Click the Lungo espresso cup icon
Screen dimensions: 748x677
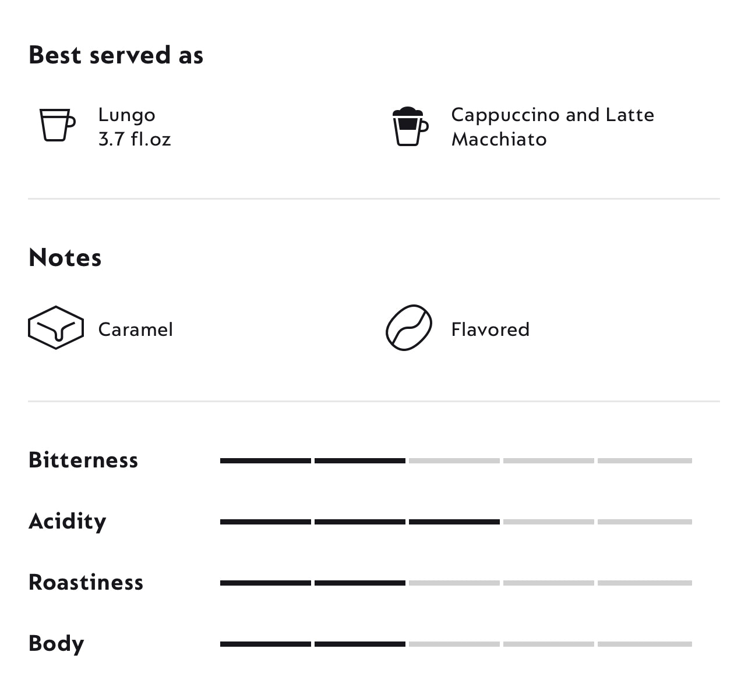[x=57, y=125]
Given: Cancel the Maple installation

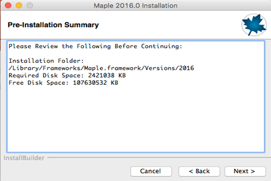Looking at the screenshot, I should tap(151, 171).
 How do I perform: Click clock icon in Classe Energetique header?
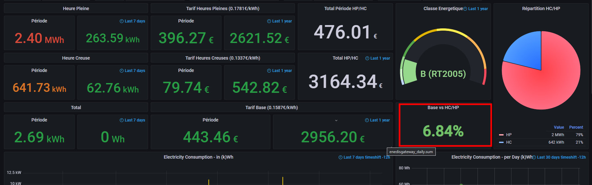pyautogui.click(x=465, y=9)
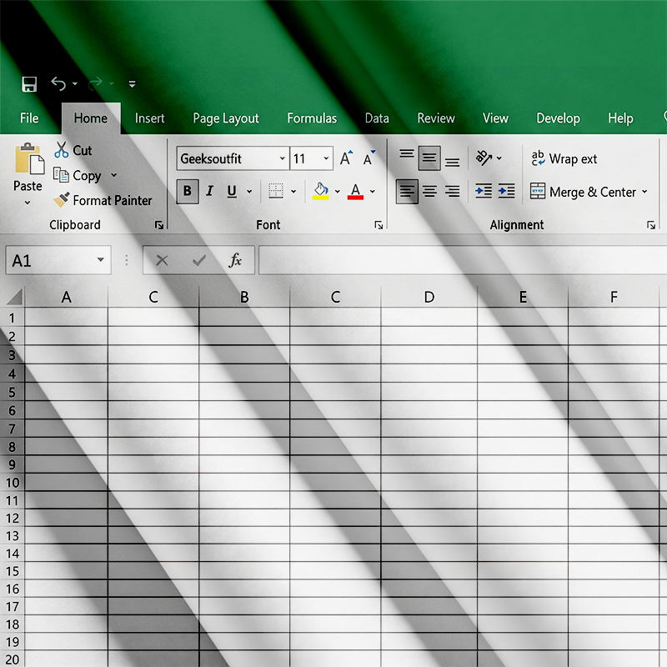Screen dimensions: 667x667
Task: Click the Increase Indent icon
Action: [506, 192]
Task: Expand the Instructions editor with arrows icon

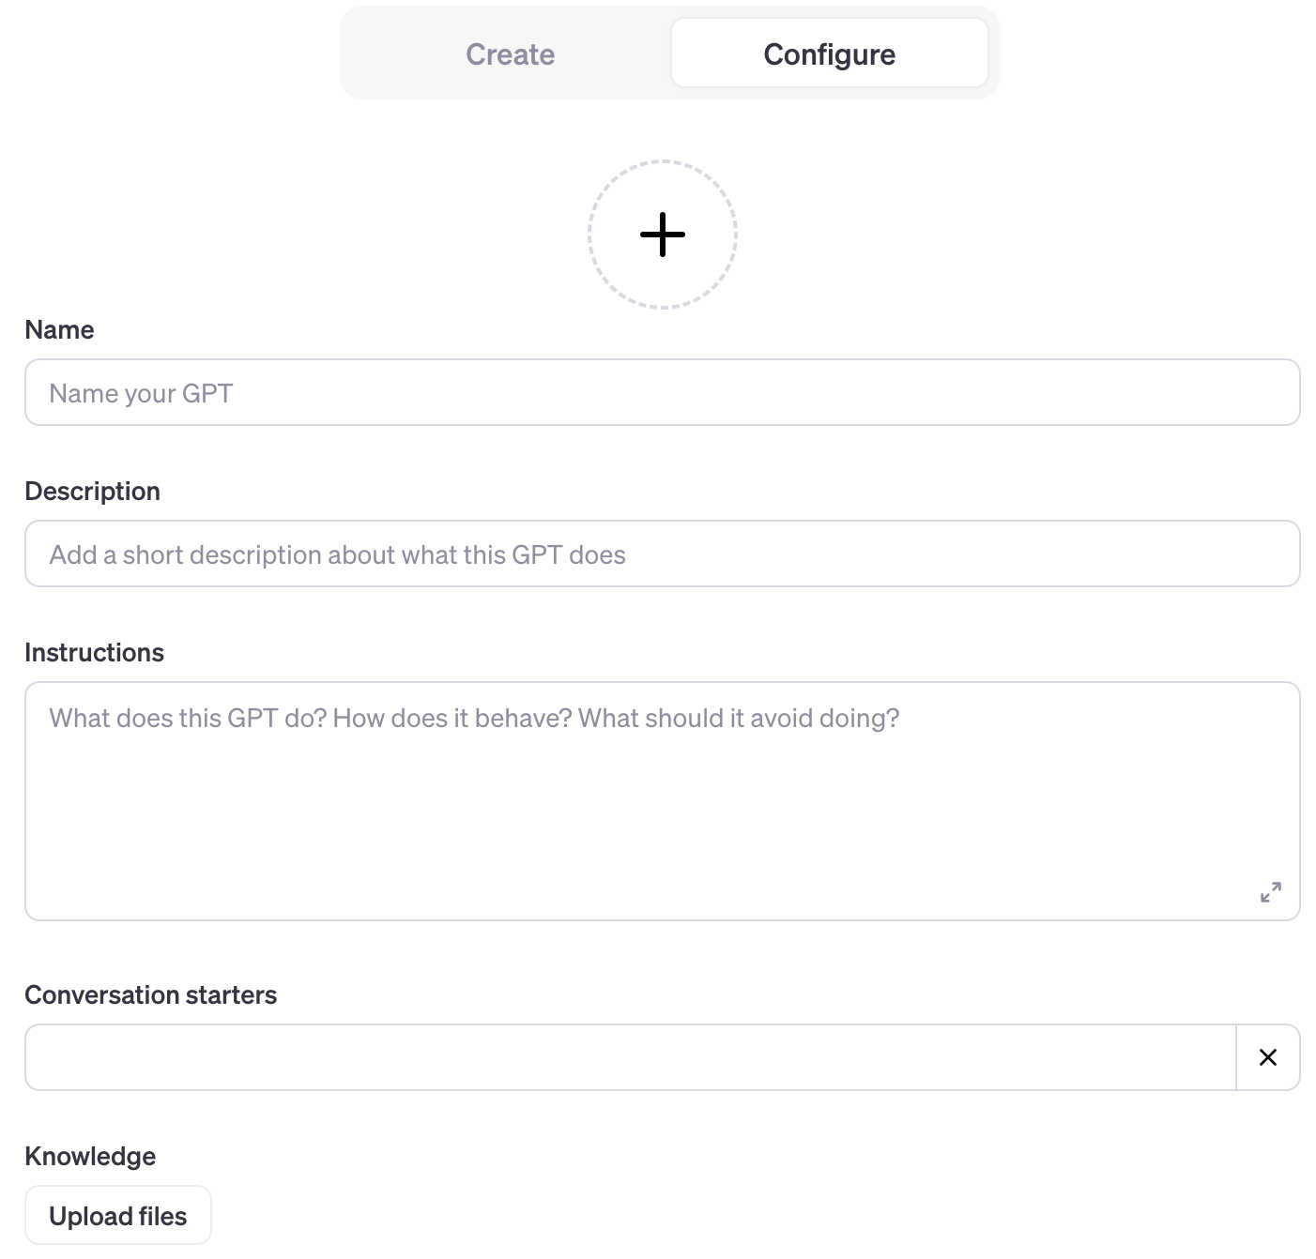Action: pos(1270,892)
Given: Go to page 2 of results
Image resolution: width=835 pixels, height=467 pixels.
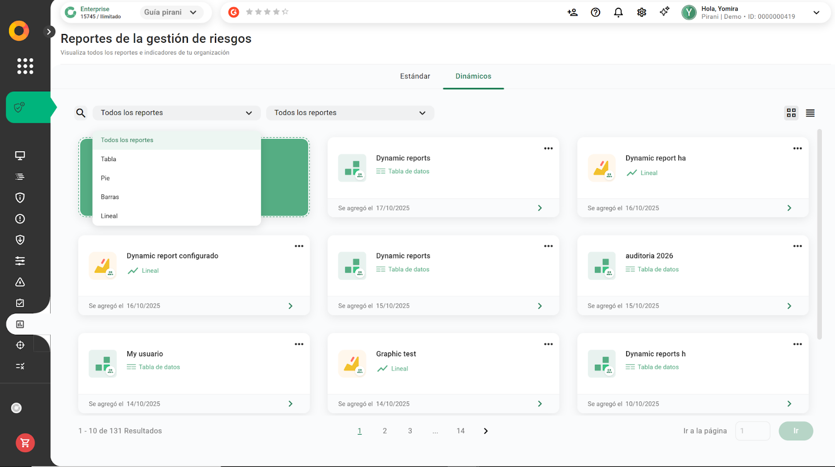Looking at the screenshot, I should coord(385,431).
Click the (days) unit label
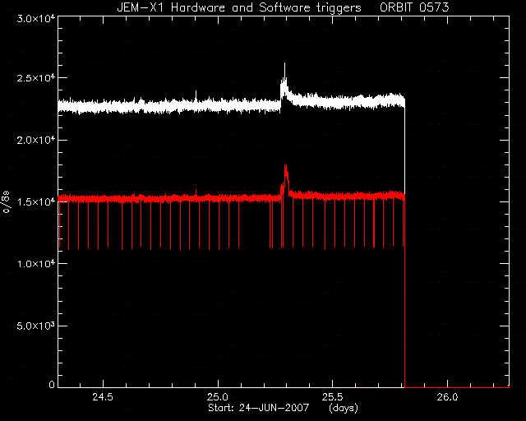 (x=344, y=408)
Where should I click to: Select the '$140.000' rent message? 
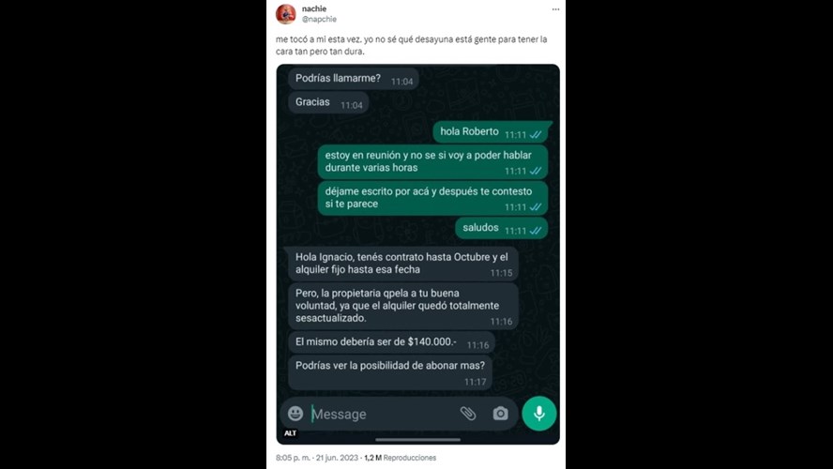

> What the task requires: Every record above must be repeated exactly, with the pictures dropped.

> Response for this exercise:
Click the Lungo espresso cup icon
Screen dimensions: 748x677
[x=57, y=125]
Given: Cancel the Maple installation

Looking at the screenshot, I should tap(151, 171).
 How do I perform: Click clock icon in Classe Energetique header?
pyautogui.click(x=465, y=9)
Screen dimensions: 667x667
Task: Click the Increase Indent icon
Action: [506, 192]
Task: Expand the Instructions editor with arrows icon

Action: pos(1270,892)
Given: Go to page 2 of results
Image resolution: width=835 pixels, height=467 pixels.
Looking at the screenshot, I should coord(385,431).
Click the (days) unit label
 (x=344, y=408)
Where should I click to: Select the '$140.000' rent message? 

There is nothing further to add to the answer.